[[ The data, beginning ]]
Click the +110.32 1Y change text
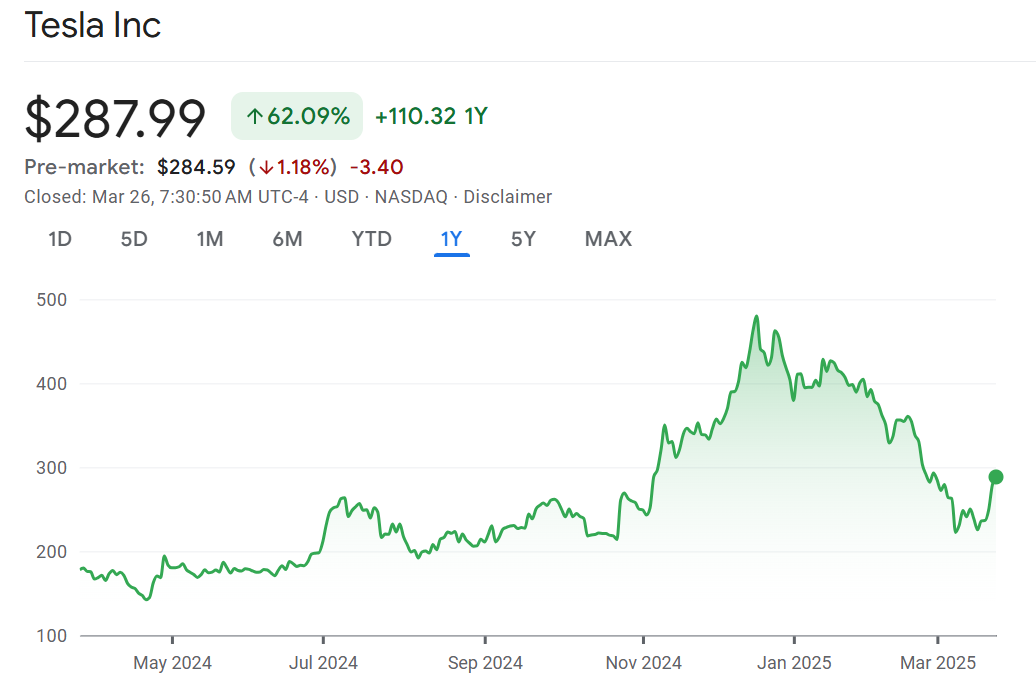 coord(431,117)
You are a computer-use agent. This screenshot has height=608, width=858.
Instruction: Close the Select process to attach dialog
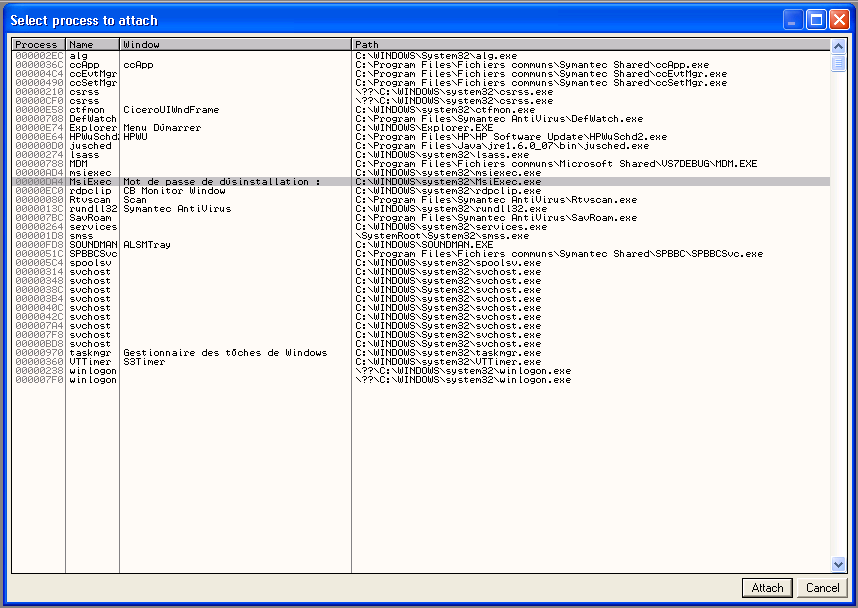(x=839, y=20)
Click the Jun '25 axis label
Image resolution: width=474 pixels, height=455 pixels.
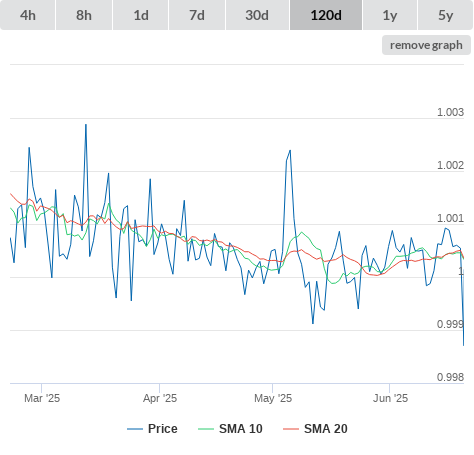390,398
[[ The data, end ]]
What you should produce is an exact copy of the records, with the pictures left out.

Click the +110.32 1Y change text
 coord(431,117)
You are a computer-use agent. This screenshot has height=608, width=858.
Instruction: Close the Select process to attach dialog
(x=839, y=20)
Click the Jun '25 axis label
Image resolution: width=474 pixels, height=455 pixels.
390,398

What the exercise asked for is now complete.